Beantworte zum Text über Chinas Patentstrategie gegen das US-Embargo diese Fragen:
(a) Welche beiden Forscher entwerfen den Plan?
(b) Was sollte Peking laut den Forschern anhäufen?
(c) Wodurch ließen sich die Prozesse in den westlichen Industrieländern behindern?

Textauszug:
'''

Die Forscher Luo Junwei und Li Shushen entwerfen darin einen Plan, dessen Schwerpunkt nicht einmal darin besteht, sämtliche High End-Technologien, von denen China durch die US-Sanktionen abgeschnitten ist, selbst zu entwickeln. Das dürfte in verschiedenen Belangen ein schwieriges Unterfangen werden. Stattdessen scheint man darauf aus zu sein, Druckmittel in die Hand zu bekommen, mit denen man das Embargo selbst angreifen kann.


Patente als Waffe

So empfehlen die Forscher in ihrer Lageanalyse zwar durchaus, dass die eigene Forschung vorangetrieben werden soll. Es geht hier aber vor allem auch darum, dass Peking ein Portfolio von Patenten anhäufen sollte, das die nächste Generation der Chipherstellung entscheidend abdeckt - von neuen Materialien bis hin zu neuen Techniken.

Damit könnte man dann sicherlich noch immer nicht die gesamte Technologie zur Produktion von modernsten High End-Komponenten selbst produzieren. Allerdings ließen sich die Prozesse in den westlichen Industrieländern behindern, wenn man diese juristisch mit eigenen Patenten angreift. Hier scheint man daraufzusetzen, dass dieses Druckmittel ausreicht, um sich selbst einen besseren Zugang zu den westlichen Technologien zu schaffen und die US-Regierung ihr striktes Embargo nicht länger im aktuellen Umfang aufrechterhalten kann.

'''

Gegebenes Material:
'''

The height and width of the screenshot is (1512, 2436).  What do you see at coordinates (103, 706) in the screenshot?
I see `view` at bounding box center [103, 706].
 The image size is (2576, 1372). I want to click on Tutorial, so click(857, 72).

'''

Lösung:
(a) Luo Junwei und Li Shushen.
(b) Ein Portfolio von Patenten, das die nächste Generation der Chipherstellung entscheidend abdeckt, von neuen Materialien bis hin zu neuen Techniken.
(c) Indem man sie juristisch mit eigenen Patenten angreift.